Parker saw limited playing time in 1982, although he recorded an 86-yard touchdown run against Prairie View A&M, with the Delta Devils compiling a record of 5–5 that year. He ran 55 times and averaged 4.9 yards-per-carry as a sophomore in 1983, being described as a "jack of all trades", as his team went 7–2–1. Parker was one of their leading rushers in 1984, contributing to his team's 9–2 record. He was one of their top runners again as a senior in 1985 and helped the Delta Devils to a record of 8–3.

==Professional career and later life==
Parker signed with the Green Bay Packers as an undrafted free agent in 1986. He scored a touchdown in preseason but suffered an ankle injury and was waived/injured on August 20, 1986. He re-signed with the Packers in 1987 but was released on August 31, 1987. He later returned to the Packers on September 23 as a replacement player during the 1987 NFL strike. He appeared in the team's Week 4 game against the Minnesota Vikings, running eight times for 33 yards while recording three receptions for 22 yards, but suffered an injury and did not appear in any more games. He was released by the Packers at the end of the strike on October 19, ending his professional career.

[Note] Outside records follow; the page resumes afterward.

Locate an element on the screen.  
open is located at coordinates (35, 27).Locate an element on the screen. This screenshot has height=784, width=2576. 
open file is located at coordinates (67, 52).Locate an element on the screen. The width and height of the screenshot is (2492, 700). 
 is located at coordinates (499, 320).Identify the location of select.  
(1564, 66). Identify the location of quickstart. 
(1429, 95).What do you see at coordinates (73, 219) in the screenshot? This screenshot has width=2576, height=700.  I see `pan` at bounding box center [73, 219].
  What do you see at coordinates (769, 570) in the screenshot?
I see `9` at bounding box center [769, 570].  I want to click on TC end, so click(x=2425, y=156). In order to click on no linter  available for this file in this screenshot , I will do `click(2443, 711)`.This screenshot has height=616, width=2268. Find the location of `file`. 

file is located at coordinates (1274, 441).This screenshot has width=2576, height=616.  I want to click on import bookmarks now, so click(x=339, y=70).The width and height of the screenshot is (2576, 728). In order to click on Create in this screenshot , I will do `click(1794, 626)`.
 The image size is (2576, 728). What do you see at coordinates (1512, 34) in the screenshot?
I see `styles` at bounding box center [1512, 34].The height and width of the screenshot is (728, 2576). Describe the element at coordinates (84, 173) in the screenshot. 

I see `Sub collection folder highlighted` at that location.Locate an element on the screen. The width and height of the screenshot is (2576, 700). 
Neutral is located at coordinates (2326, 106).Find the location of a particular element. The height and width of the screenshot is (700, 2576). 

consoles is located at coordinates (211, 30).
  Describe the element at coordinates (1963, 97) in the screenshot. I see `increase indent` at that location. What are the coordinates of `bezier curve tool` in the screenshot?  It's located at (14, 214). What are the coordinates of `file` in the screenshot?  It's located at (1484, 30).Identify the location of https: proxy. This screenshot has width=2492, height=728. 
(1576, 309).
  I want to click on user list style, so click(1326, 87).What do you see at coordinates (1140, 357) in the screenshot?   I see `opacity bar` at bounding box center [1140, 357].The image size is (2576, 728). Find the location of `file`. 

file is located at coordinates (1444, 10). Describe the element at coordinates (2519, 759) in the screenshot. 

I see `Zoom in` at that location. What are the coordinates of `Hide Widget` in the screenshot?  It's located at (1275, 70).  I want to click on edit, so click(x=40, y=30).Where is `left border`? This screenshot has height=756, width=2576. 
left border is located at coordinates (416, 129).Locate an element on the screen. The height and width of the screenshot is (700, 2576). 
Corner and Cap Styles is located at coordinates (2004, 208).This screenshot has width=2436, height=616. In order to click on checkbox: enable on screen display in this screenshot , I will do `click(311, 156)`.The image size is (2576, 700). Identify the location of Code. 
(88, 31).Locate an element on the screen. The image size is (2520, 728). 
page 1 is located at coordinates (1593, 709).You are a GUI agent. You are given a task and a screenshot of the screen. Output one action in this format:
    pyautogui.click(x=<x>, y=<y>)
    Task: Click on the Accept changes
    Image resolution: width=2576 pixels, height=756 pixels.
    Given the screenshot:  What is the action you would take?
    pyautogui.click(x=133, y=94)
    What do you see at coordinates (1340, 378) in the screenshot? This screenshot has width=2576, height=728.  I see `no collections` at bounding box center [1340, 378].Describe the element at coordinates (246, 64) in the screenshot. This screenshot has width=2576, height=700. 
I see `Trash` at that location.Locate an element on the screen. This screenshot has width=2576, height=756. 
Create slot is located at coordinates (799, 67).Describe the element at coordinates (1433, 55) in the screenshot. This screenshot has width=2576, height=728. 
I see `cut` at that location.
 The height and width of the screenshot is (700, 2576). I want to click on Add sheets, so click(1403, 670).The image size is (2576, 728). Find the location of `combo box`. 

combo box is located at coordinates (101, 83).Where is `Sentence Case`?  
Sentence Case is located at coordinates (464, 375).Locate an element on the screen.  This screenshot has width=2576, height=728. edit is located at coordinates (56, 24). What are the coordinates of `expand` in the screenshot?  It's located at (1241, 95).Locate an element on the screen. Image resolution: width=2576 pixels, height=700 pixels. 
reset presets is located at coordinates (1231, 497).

After his football career, Parker began working for Garland Independent School District in 1991 at the Cooperative Behavior Center. He then moved to Bussey Middle School and worked there for over 20 years as a special education and physical education teacher. He also served as their football coach. In 2013, he was inducted into the Mississippi Valley State Athletic Hall of Fame.